Top of EXTRACTED ENTRIES
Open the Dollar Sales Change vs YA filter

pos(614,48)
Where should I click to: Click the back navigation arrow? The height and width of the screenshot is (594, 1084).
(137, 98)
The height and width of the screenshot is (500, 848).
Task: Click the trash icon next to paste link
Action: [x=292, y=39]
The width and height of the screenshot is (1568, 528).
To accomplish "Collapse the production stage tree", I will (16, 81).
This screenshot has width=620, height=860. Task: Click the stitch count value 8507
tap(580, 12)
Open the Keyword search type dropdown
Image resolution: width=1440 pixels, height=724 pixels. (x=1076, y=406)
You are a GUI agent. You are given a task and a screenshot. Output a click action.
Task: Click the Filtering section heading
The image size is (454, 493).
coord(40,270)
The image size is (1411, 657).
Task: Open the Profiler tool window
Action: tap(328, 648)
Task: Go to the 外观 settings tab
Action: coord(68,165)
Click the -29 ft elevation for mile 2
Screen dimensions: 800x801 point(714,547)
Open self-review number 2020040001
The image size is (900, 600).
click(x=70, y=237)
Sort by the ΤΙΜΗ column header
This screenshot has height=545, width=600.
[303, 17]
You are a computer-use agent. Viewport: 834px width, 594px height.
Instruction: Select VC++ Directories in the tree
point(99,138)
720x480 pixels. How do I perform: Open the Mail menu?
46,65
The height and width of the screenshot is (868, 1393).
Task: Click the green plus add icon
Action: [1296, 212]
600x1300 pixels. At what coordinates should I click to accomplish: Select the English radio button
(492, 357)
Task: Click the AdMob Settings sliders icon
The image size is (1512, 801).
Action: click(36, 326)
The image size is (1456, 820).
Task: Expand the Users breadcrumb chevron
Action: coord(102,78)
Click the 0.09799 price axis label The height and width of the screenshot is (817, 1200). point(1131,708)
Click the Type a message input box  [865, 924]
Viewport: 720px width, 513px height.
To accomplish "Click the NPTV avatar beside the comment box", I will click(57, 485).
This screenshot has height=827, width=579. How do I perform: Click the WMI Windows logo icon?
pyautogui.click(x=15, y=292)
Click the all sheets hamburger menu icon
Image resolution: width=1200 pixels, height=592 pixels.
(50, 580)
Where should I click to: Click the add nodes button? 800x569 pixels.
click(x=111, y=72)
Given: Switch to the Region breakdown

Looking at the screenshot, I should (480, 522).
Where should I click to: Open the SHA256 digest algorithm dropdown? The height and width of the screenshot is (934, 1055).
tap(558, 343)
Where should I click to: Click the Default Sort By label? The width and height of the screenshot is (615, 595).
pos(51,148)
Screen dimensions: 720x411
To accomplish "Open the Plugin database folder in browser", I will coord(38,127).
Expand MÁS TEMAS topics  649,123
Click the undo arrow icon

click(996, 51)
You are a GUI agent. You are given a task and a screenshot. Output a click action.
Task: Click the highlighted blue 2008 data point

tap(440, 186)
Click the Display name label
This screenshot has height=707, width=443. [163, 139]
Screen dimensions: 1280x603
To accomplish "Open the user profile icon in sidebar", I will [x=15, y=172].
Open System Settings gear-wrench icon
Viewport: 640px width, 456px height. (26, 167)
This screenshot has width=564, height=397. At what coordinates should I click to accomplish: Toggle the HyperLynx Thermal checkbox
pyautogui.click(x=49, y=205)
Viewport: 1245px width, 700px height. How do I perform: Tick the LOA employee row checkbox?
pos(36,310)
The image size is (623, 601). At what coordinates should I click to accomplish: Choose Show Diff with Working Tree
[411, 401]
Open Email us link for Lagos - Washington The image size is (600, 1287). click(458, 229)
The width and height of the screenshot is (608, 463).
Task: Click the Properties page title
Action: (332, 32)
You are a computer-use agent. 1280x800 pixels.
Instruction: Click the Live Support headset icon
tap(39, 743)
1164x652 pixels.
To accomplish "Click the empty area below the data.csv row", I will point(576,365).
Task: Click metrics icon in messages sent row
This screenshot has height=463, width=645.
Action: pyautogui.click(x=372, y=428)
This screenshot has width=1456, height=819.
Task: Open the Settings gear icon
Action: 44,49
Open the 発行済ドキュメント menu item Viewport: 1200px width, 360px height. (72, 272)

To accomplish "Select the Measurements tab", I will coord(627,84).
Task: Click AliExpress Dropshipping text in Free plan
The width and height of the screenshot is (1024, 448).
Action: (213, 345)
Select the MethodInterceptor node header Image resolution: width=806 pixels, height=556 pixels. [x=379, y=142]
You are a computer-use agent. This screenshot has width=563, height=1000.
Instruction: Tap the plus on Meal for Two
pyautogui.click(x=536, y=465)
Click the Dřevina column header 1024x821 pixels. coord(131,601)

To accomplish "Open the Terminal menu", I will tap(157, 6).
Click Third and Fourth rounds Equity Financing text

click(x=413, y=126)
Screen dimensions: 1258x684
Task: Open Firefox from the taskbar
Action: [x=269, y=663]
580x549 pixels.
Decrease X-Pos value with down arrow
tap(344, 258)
Bottom of EXTRACTED ENTRIES
__WORK REQUEST__
Set the entries down again precisely as they were given.

__WRITTEN RESPONSE__
Open the Dollar Sales Change vs YA filter

pos(614,48)
Where should I click to: Click the back navigation arrow? The height and width of the screenshot is (594, 1084).
(137, 98)
The height and width of the screenshot is (500, 848).
Task: Click the trash icon next to paste link
Action: [x=292, y=39]
The width and height of the screenshot is (1568, 528).
To accomplish "Collapse the production stage tree", I will (16, 81).
This screenshot has width=620, height=860. Task: Click the stitch count value 8507
tap(580, 12)
Open the Keyword search type dropdown
Image resolution: width=1440 pixels, height=724 pixels. (x=1076, y=406)
You are a GUI agent. You are given a task and a screenshot. Output a click action.
Task: Click the Filtering section heading
The image size is (454, 493).
coord(40,270)
The image size is (1411, 657).
Task: Open the Profiler tool window
Action: tap(328, 648)
Task: Go to the 外观 settings tab
Action: coord(68,165)
Click the -29 ft elevation for mile 2
Screen dimensions: 800x801 point(714,547)
Open self-review number 2020040001
The image size is (900, 600).
click(x=70, y=237)
Sort by the ΤΙΜΗ column header
This screenshot has height=545, width=600.
[303, 17]
You are a computer-use agent. Viewport: 834px width, 594px height.
Instruction: Select VC++ Directories in the tree
point(99,138)
720x480 pixels. How do I perform: Open the Mail menu?
46,65
The height and width of the screenshot is (868, 1393).
Task: Click the green plus add icon
Action: [1296, 212]
600x1300 pixels. At what coordinates should I click to accomplish: Select the English radio button
(492, 357)
Task: Click the AdMob Settings sliders icon
The image size is (1512, 801).
Action: click(36, 326)
The image size is (1456, 820).
Task: Expand the Users breadcrumb chevron
Action: coord(102,78)
Click the 0.09799 price axis label The height and width of the screenshot is (817, 1200). point(1131,708)
Click the Type a message input box  [865, 924]
Viewport: 720px width, 513px height.
To accomplish "Click the NPTV avatar beside the comment box", I will click(57, 485).
This screenshot has height=827, width=579. How do I perform: Click the WMI Windows logo icon?
pyautogui.click(x=15, y=292)
Click the all sheets hamburger menu icon
Image resolution: width=1200 pixels, height=592 pixels.
(50, 580)
Where should I click to: Click the add nodes button? 800x569 pixels.
click(x=111, y=72)
Given: Switch to the Region breakdown

Looking at the screenshot, I should (480, 522).
Where should I click to: Open the SHA256 digest algorithm dropdown? The height and width of the screenshot is (934, 1055).
tap(558, 343)
Where should I click to: Click the Default Sort By label? The width and height of the screenshot is (615, 595).
pos(51,148)
Screen dimensions: 720x411
To accomplish "Open the Plugin database folder in browser", I will coord(38,127).
Expand MÁS TEMAS topics  649,123
Click the undo arrow icon

click(996, 51)
You are a GUI agent. You are given a task and a screenshot. Output a click action.
Task: Click the highlighted blue 2008 data point

tap(440, 186)
Click the Display name label
This screenshot has height=707, width=443. [163, 139]
Screen dimensions: 1280x603
To accomplish "Open the user profile icon in sidebar", I will [x=15, y=172].
Open System Settings gear-wrench icon
Viewport: 640px width, 456px height. (26, 167)
This screenshot has width=564, height=397. At what coordinates should I click to accomplish: Toggle the HyperLynx Thermal checkbox
pyautogui.click(x=49, y=205)
Viewport: 1245px width, 700px height. How do I perform: Tick the LOA employee row checkbox?
pos(36,310)
The image size is (623, 601). At what coordinates should I click to accomplish: Choose Show Diff with Working Tree
[411, 401]
Open Email us link for Lagos - Washington The image size is (600, 1287). click(458, 229)
The width and height of the screenshot is (608, 463).
Task: Click the Properties page title
Action: (332, 32)
You are a computer-use agent. 1280x800 pixels.
Instruction: Click the Live Support headset icon
tap(39, 743)
1164x652 pixels.
To accomplish "Click the empty area below the data.csv row", I will point(576,365).
Task: Click metrics icon in messages sent row
This screenshot has height=463, width=645.
Action: pyautogui.click(x=372, y=428)
This screenshot has width=1456, height=819.
Task: Open the Settings gear icon
Action: 44,49
Open the 発行済ドキュメント menu item Viewport: 1200px width, 360px height. (72, 272)

To accomplish "Select the Measurements tab", I will coord(627,84).
Task: Click AliExpress Dropshipping text in Free plan
The width and height of the screenshot is (1024, 448).
Action: (213, 345)
Select the MethodInterceptor node header Image resolution: width=806 pixels, height=556 pixels. [x=379, y=142]
You are a computer-use agent. This screenshot has width=563, height=1000.
Instruction: Tap the plus on Meal for Two
pyautogui.click(x=536, y=465)
Click the Dřevina column header 1024x821 pixels. coord(131,601)

To accomplish "Open the Terminal menu", I will tap(157, 6).
Click Third and Fourth rounds Equity Financing text

click(x=413, y=126)
Screen dimensions: 1258x684
Task: Open Firefox from the taskbar
Action: [x=269, y=663]
580x549 pixels.
Decrease X-Pos value with down arrow
tap(344, 258)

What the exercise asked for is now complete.